Reflections by Youth Intern Christian Rude

Nothing can prepare you for Grant on a microphone. Not when he's backed  by his band. There’s John, Bella, Ian, Zach and Katy all thrash their respective instruments. Heads are banging, hair is flying. Grant’s face is beet red with intensity. Like any good rocker his words are barely decipherable. It is a spectacle.

Julia looks at me, a wild glint in her eye. “This is why I love youth ministry” she says.

That was our third day in Novato,  a suburbia across the bay from San Francisco. We had just returned  to our host church, Living Word Chapel, after a long day of running a VBS, exploring the bay, and visiting a Sikh Temple. Your average humans would have been too tired for such a show, but not these kids.

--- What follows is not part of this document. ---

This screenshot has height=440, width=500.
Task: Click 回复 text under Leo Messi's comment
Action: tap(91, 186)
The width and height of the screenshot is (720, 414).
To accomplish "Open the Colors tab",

IMG_20180627_125321009 (1).jpg

About a month ago, Trinity's youth embarked on our first solo mission trip. None of us knew what to expect. Here we were traveling 746 miles south via van to work with a mission organization and church with whom we had no prior history. We'd be stuck together for seven days, for better, or for worse.

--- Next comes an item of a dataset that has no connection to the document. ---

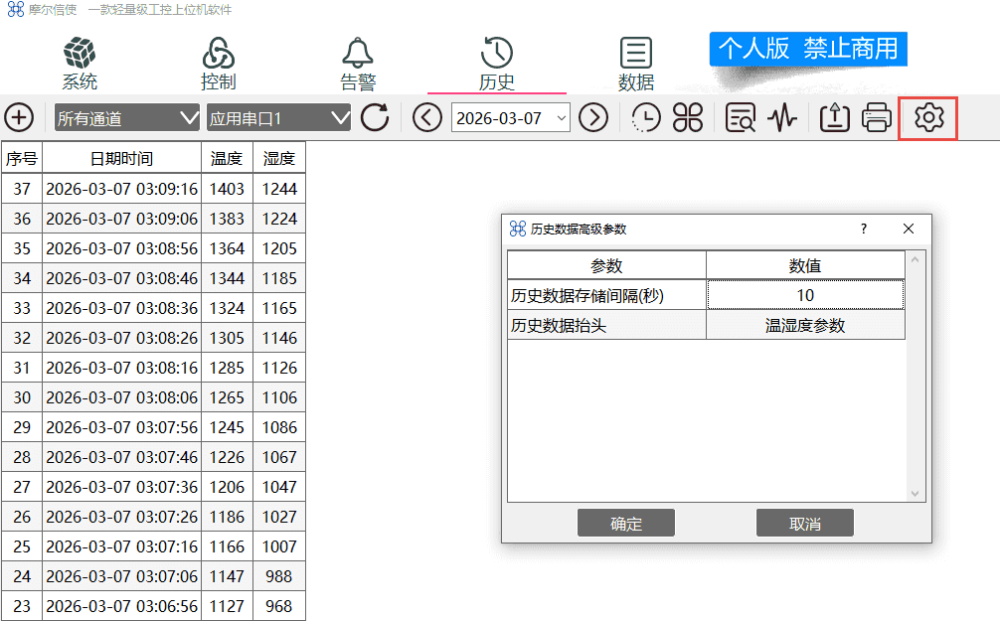This screenshot has height=621, width=1000.
Task: Click the add (plus) icon in toolbar
Action: pyautogui.click(x=19, y=118)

I’d be lying if I said the trip was all sunshine and rainbows. We didn’t sleep much. One student concussed themselves by walking into a pole. There was some conflict and shouting. We powered through though. The kids bonded in that uncomfortable , pressure cooker, can’t escape from each other kind of way. On numerous nights they stayed up to talk. Not to tell jokes and make fun of each other, but to be real and to listen.

We learned from each other and from people of other faiths, learned from people who shared our faith but followed Jesus way differently, learned from people whose home was under an overpass and whose homes were burned to the ground.

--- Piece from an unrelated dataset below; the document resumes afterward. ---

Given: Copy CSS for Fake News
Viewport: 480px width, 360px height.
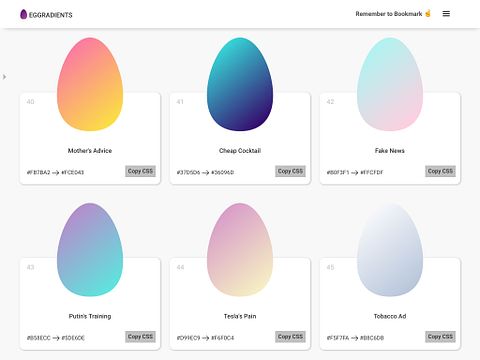Looking at the screenshot, I should click(x=440, y=171).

Under a bridge a lady named Tina spoke to us. She lived there, in a tent, with her huge pitbull Marshmallow. Her community was just yards away from six lanes of rushing traffic. Tina told her story, shared how she had seen Jesus, and prayed for us.  

Jesus said the Kingdom of God is like a someone who plants seeds. Whether the sower sleeps or rises the seeds grow, and she doesn’t know how. In a way, we just showed up and then God was doing things. I guess that’s one of the reasons the Kingdom of God is so good. We don't get to know, we don’t get to take credit.